Objectives:
As two novel peripheral nerve blocks, the erector spinae plane block (ESPB) and thoracolumbar interfascial plane (TLIP) block can relieve postoperative pain in spinal surgery. This systematic review and meta-analysis aimed to determine the efficacy and safety of ESPB versus TLIP block in patients undergoing spine surgery.
Methods:
An extensive search of English online databases, including PubMed, Web of Sciences, Embase, Medline and Cochrane Central Register of Controlled Trials and Chinese online databases like Wanfang Data, CNKI and CQVIP until March 31, 2023, with no language restrictions was performed. This systematic review and meta-analysis are based on the PRISMA statement and has been registered on PROSPERO (International Prospective Register of Systematic Reviews) with registered ID: CRD42023420987.
Results:
Five studies involving 457 patients were eligible for this study. Compared with TLIP block, ESPB had lower postoperative opioid consumption at postoperative 48 hours (SMD=−1.31, 95% CI=−2.54 to −0.08, P=0.04, I2=80%) and postoperative pain score at postoperative 24 hours (SMD=−0.72, 95% CI=−1.43 to −0.02, P=0.04, I2=95%) in patients undergoing spine surgery.
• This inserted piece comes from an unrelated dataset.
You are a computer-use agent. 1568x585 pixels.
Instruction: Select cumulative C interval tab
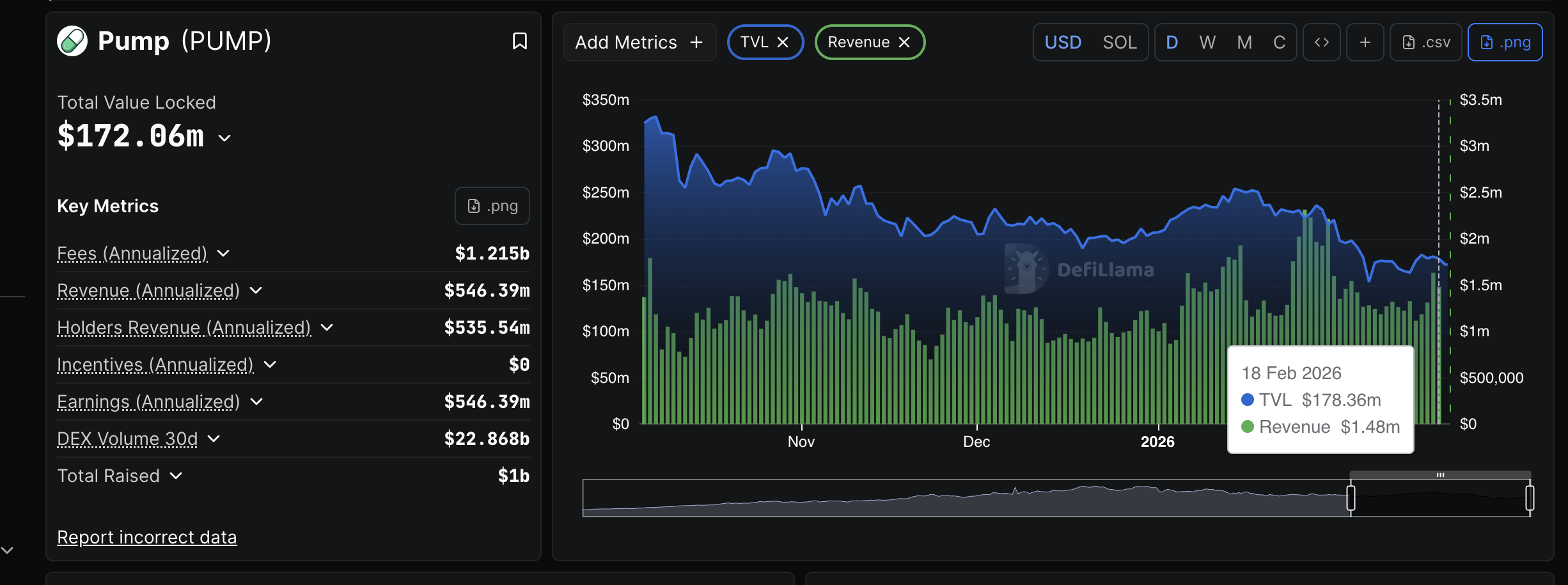(x=1279, y=42)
Complications associated with ESPB and TLIP block were not reported in the included studies.
Discussion:
ESPB and TLIP block are two novel and effective block methods. Patients receiving ESPB had lower postoperative opioid consumption and postoperative pain score compared with patients receiving TLIP block, there was no significant difference between the two groups in intraoperative opioid consumption, adverse events and rescue analgesia.